It’s a cop movie, with all that implies. It’s a buddy movie, with one partner being better educated and physically tougher than the other. It’s set in gangland South Central Los Angeles. The script is by David Ayer, screenwriter of corrupt-cop dramas Harsh Times, Dark Blue and Training Day. So yes, there’s a lot in End of Watch that sounds familiar. But mostly, it isn’t.
This time, Ayer concentrates on young, well-adjusted police officers risking their lives in situations of almost unimaginable barbarity. In the rapid-fire opening, a routine traffic stop escalates into a fatal shoot-out. Though they may not realize it, Brian (Jake Gyllenhaal) and Mike (Michael Pena) are relying on each other to hold onto their humanity. And their dedication to the “the thin blue line” is unconditional, despite being the objects of the irrational hostility of an older officer (David Harbour).
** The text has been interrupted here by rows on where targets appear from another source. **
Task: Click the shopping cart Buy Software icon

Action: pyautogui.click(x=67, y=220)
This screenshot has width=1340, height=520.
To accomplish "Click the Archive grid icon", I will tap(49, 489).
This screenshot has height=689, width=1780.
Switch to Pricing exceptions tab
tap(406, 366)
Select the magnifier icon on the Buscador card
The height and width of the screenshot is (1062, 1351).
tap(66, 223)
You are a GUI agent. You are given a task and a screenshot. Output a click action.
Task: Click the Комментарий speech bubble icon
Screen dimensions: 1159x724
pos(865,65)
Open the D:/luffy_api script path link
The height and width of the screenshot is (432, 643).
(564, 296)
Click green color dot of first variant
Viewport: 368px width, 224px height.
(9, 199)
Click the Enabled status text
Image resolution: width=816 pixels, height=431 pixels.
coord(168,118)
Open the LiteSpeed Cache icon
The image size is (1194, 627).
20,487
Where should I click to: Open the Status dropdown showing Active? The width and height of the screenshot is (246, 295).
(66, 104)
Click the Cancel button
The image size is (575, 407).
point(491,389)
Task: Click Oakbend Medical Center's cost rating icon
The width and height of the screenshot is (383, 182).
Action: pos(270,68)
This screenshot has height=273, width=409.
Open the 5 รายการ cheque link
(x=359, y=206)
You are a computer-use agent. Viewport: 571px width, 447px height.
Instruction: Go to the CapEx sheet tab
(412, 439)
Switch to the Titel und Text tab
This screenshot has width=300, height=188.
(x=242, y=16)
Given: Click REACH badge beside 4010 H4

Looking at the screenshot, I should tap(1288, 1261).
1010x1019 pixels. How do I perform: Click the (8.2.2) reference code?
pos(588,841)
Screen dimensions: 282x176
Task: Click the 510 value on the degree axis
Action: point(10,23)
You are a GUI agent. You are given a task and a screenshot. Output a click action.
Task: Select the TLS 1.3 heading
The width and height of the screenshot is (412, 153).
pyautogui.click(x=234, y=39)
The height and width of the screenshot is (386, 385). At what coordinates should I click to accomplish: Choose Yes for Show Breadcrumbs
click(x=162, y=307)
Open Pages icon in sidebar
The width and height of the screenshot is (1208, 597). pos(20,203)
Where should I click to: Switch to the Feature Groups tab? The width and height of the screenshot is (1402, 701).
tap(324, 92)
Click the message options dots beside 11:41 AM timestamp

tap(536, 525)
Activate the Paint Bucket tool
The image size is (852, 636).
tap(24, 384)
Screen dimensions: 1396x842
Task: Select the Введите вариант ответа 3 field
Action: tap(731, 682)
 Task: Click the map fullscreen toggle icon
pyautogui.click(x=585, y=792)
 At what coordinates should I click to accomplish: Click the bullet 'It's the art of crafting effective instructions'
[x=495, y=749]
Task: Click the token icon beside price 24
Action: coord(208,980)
Ayer uses handheld cameras to get right inside the action, and inside the squad car, where his skill with dialogue is as impressive as the gritty realism of the partners’ beat (this is territory Ayer knows well—he grew up in South Central—and it shows). Most of the action is viewed through HD cameras worn on their chests: Brian is filming his watch for a class he’s taking in pre-law. The gangs, too, are filming themselves, exalting in the bravura of their depravity, and occasionally the proceedings are shown from the POV of surveillance footage from a federal agency (to which attention should be paid during the climax).
What this adds to the film is how it brings the audience alongside for every scarifying encounter, whether the partners are entering a derelict home to check on an elderly resident, or pulling over a possibly homicidal crack dealer (a sequence involving child abuse is especially dreadful). Meanwhile, we get to know these ordinary heroes: Brian, making a concerted effort to manage his aggression, is excited by a new relationship with a classmate, while Mike, a Mexican-American, is just grateful to be living the American dream with his beautiful wife and extended family. Their banter is illuminating, entertaining, razors-edge authentic (the actors spent months on real patrols), and moving: This is a friendship that transcends the job.
Brian and Mike are entangled in an even more dangerous level of crime when they unknowingly bust an upper-level drug dealer in the Mexican cartel. “I didn’t think this shit was over here,” says Mike in appalled astonishment when they see the cartel’s handiwork. Gyllenhaal is even better than he was in Jarhead, and cuddly Pena holds his own. Yet what’s most remarkable is how the script includes women; the partners often cross paths with two patrolwomen who may be as good as they are (America Ferrera and model Cody Horn, striking in her brief scenes as the most hardened beat cop). Brian’s girlfriend (Anna Kendrick) is allowed to become a real person, while a Latino hit-bitch (Daimonique, who makes Noomi Rapace look like a girl scout) shows her leadership abilities even in the depths of drug-crazed, testosterone-fueled violence.
This is Ayers’ first film where his directing is as incisive as his screenwriting, and if you should feel like saluting the men in blue at its end, that salute would be well deserved.